Через несколько секунд цвет проблескового маячка сменился на синий, и мы нырнули в открывшийся шлюз. Гронатея тут же заполнила лобовое стекло бело-фиолетовой сферой. Правый иллюминатор засиял, как в погожий денек, и сообразительная система шаттла «опустила шторки» с моей стороны: окно потемнело почти до полной непрозрачности. Лучи Ицеи, домашней звезды Гронатеи, не могли причинить вреда шаттлу, но смотреть на них радостно распахнутыми глазами не рекомендовалось.
Гронатея находилась от своей звезды примерно на том же расстоянии, что и Земля; кроме того, Ицея была желтым карликом, как наше Солнце. Планета принадлежала к той самой Зоне Обитаемости, которую упорно изучали мои коллеги. Земные ученые убеждены, что возникновение жизни возможно лишь на планетах, похожих на нашу. Жизнь об этом не знает и поэтому существует везде, где ей хочется. Справедливость этого утверждения с блеском подтверждалась целым отделом доказательств в вакуумных клетках.
– Куда садиться будем? – подал голос Эник.
Рим задумчиво изучал снимки поверхности и так завис, что вопрос пришлось повторить.
– Давай сюда. – Флибериец скинул выбранные координаты.
– Точно? Тут даже карта не полная, смотри.
– Заодно разберемся, почему зонд пропускает это место.
Твиникийцы переглянулись и синхронно пожали плечами, но спорить с начальством посчитали вредным для карьеры занятием. Шаттл вошел в атмосферу, на долю секунды полыхнув огнем, но абляционная7 защита сработала так быстро, что я едва успела это заметить. Иллюминаторы снова стали прозрачными, давая насладиться чарующими видами нового мира.
Гронатейская растительность и почва оказались снежно-белыми, с такой высоты создавая впечатление суровой зимы, хотя приборы показывали уверенную плюсовую, если не сказать тропическую температуру у поверхности. Водоемы, словно в противовес, мрачно темнели сумрачными, глубоко фиолетовыми пятнами. Гронатея была гармоничным ансамблем дня и ночи, света и тени, цвета и белизны.
Заходя на посадку, шаттл пролетел над пиками местных гор, значительно превосходящих земные высотой. В иллюминатор застенчиво стукнулась пара снежинок, мгновенно растаявших на стекле. Я мечтательно вздохнула и покосилась на Рима, но тот восторга не разделял и смотрел в иллюминатор с таким скучающим видом, словно там был не удивительный новый мир, а занудный отчет. Его бы в земной НИИ на недельку – мигом бы научился ценить красоту своей работы!
Шаттл мягко сел на полянке в центре снежного леса. Деревья на Гронатее были двукроновые, похожие на голубей из сахарной ваты. Так и хотелось сорвать мягкое пуховое «крылышко» и съесть, запивая горячим чаем. Арктические краски навевали мысли о чем-то зимне-уютном, с причитающимися в таких случаях клетчатым пледом и имбирными пряниками. Только наряженной елочки не хватало.

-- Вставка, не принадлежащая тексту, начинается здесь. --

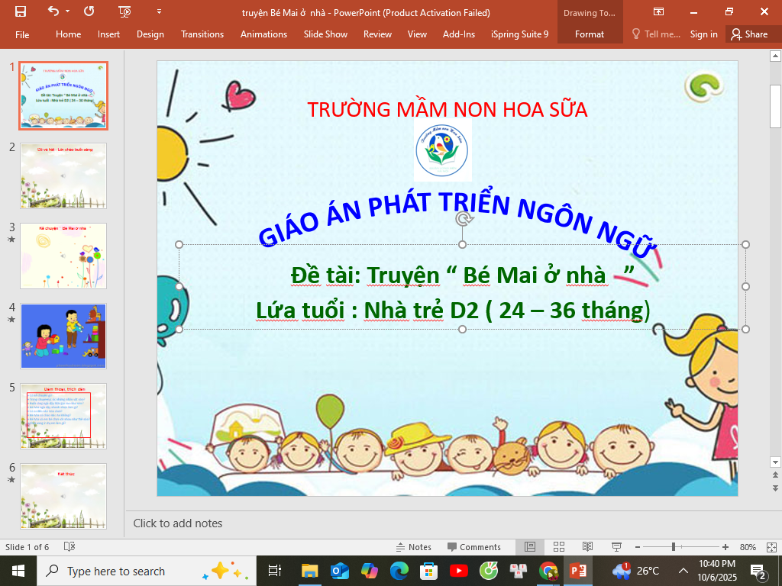Toggle the Notes pane button
The height and width of the screenshot is (586, 782).
[x=413, y=547]
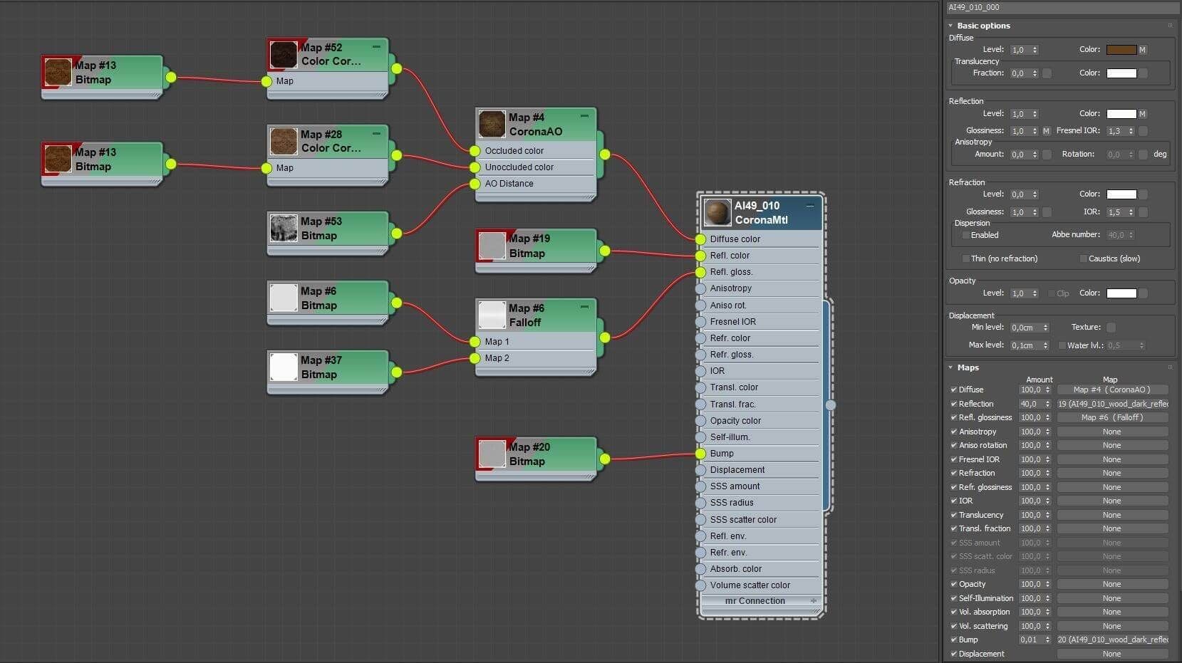Collapse the Map #6 Falloff node

(584, 308)
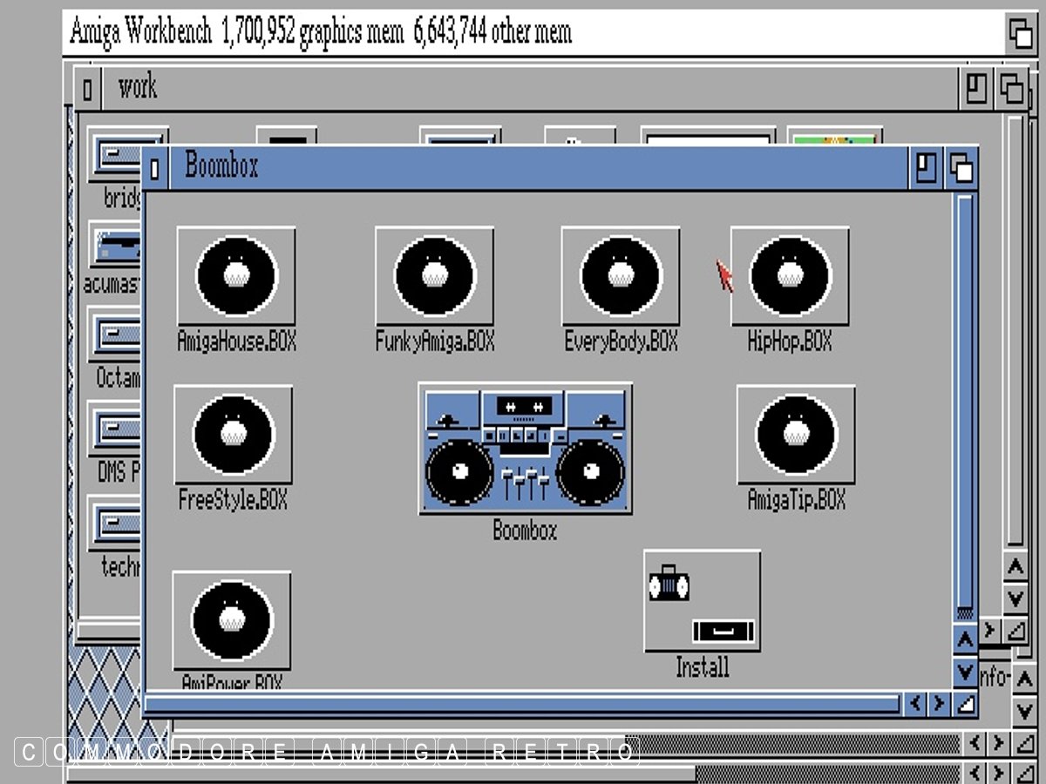The image size is (1046, 784).
Task: Click Boombox window scroll left arrow
Action: pos(915,703)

Когда стихло ворчание двигателя, я отстегнулась, но помедлила, отслеживая реакцию Рима. А ну как заставит сидеть на корабле?
Но друг поймал мой взгляд и фыркнул:
– Да иди, иди, хоть под присмотром будешь.
– Ура!
– Эй! – Эник поймал меня за воротник уже на трапе. – Нас подожди!
– Да пусть бы шла! – засмеялся вслед Кип. – Потеряется, заблудится – все меньше мороки.
– Это как-нибудь без меня, пожалуйста, – буркнул Синт.
Рим бессовестно заулыбался, и я решила, что новые открытия хороши в меру. Мы спустились по трапу, и парни тут же взялись за работу. Эник и Беник вытащили какие-то приборы, самостоятельно развернувшиеся из крохотных коробочек в широченные экраны с плавно поворачивающейся тарелкой-локатором, и принялись сосредоточенно водить ими по сторонам. Рим достал неизменный планшет и упоенно в нем застрочил, время от времени поднимая голову и оглядывая окружающий пейзаж, будто рисовал картину словами.
Я уже знала, чем они занимаются: первичный сбор данных о месте посадки и внесение их в картотеку, чтобы исключить высадки в одной и той же местности. Планет во Вселенной великое множество, и МИК старается не повторяться.
Отвлекать парней от самого ответственного этапа высадки было бесполезно: они уже однажды проглядели меня за этим делом. Ничего, тут и без них нескучно. Присев на корточки, я погладила слегка примятую при посадке траву. Гронатейская растительность была мягкой, как кошачий животик.